We had a funeral under the apple tree, with fresh catnip leaves on his little grave- I just laid & watered the clover. Dh has been weeping & called out from work. 

All the animals said their goodbyes (sad, but I didn't want them to think he'd disappeared- they're family, they deserved to know & grieve if they wished).

RIP, good kitty Chub.  I'll never see your window without remembering you on the sill.


----------



## Cdnjennga (Jul 30, 2009)

I'm so sorry for you both, he was much too young. RIP Chub.


----------



## Marian (Oct 20, 2009)

You have my sympathies, BlueSpoo. 

RIP Chub

(I knew I would cry before I even opened this thread)


----------



## Spoofer (Sep 12, 2009)

I am so sorry...so sorry...It sound like he was a sweet kitty, and that he had a wonderful life...


----------



## frostfirestandards (Jun 18, 2009)

Aw so sorry for your loss  its not easy. I never realized how much I loved my cats until the day I had to put our kitten down.

Now Chub can play with Neptune (our kitty)


----------



## ArreauStandardPoodle (Sep 1, 2009)

※ ※ ※

WHAT YOU NEED TO DO:
1. Check each statement against the thread about Chub and answer yes or no, quoting the words of the thread that settle it.
(a) Chub's funeral took place under an apple tree.
(b) Cdnjennga wrote that Chub was much too young.
(c) Marian wrote that she did not expect to cry over the thread.
2. Carry the thread about Chub forward by writing the next reply, continuing on from the last heading shown above.

DATA EXCERPT:
※ ※ ※

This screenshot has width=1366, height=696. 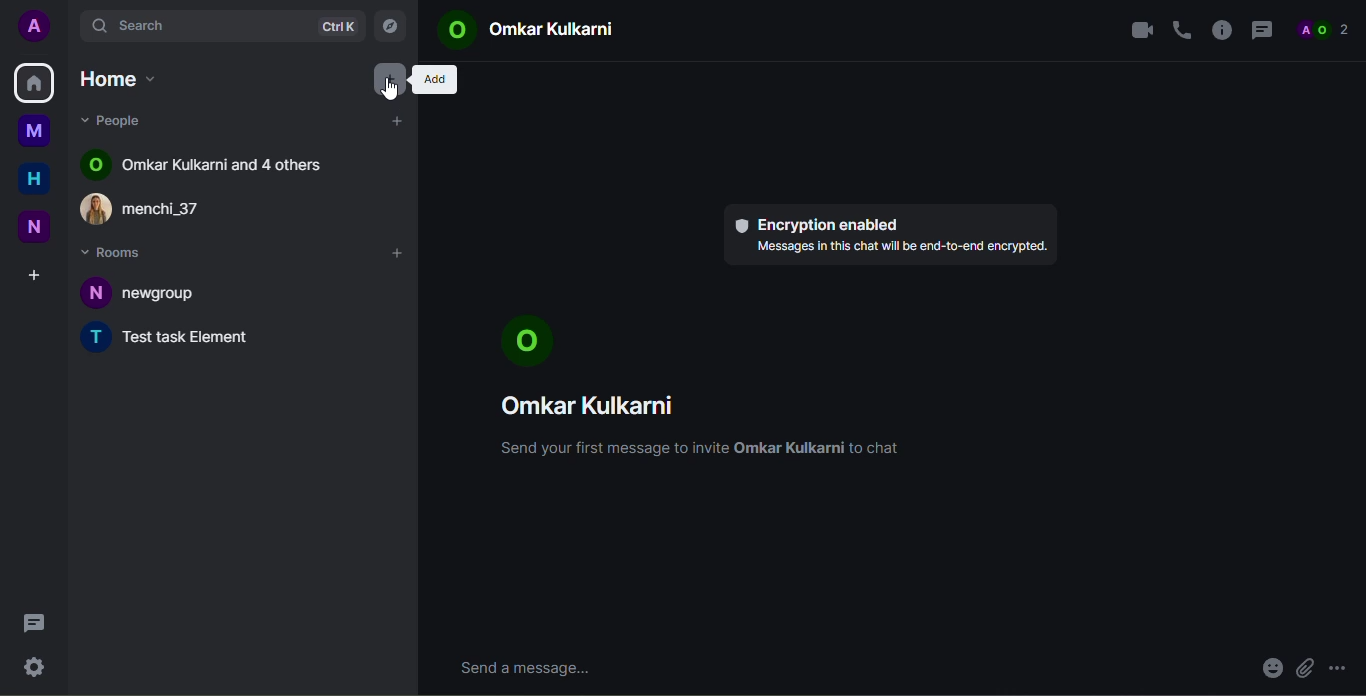 What do you see at coordinates (1137, 28) in the screenshot?
I see `video call` at bounding box center [1137, 28].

※ ※ ※

ANSWERS PROVIDED:
1.
(a) Yes: "We had a funeral under the apple tree"
(b) Yes: "he was much too young"
(c) No: "(I knew I would cry before I even opened this thread)"

2.
So sad. You can take great comfort in the wonderful year and a half you gave him. My thoughts are with your family.


----------



## BlueSpoo (Mar 29, 2010)

Thank you all so much for your condolences. We took all the dogs for a walk at the lake that evening; and puppy Alf is a wonderful comforter for my dh. We will always love and remember Chub (& I am so sorry about Neptune).


----------



## spoospirit (Mar 10, 2009)

_It is so painful to say goodbye to our loved fur friends; especially if it is unexpected and short lived. I am sorry for the loss of your precious kitty. Having a funeral for Chubs is a good way to start the grieving process. I do hope that your husband will feel better soon and remember all of the wonderful, happy times he had with him.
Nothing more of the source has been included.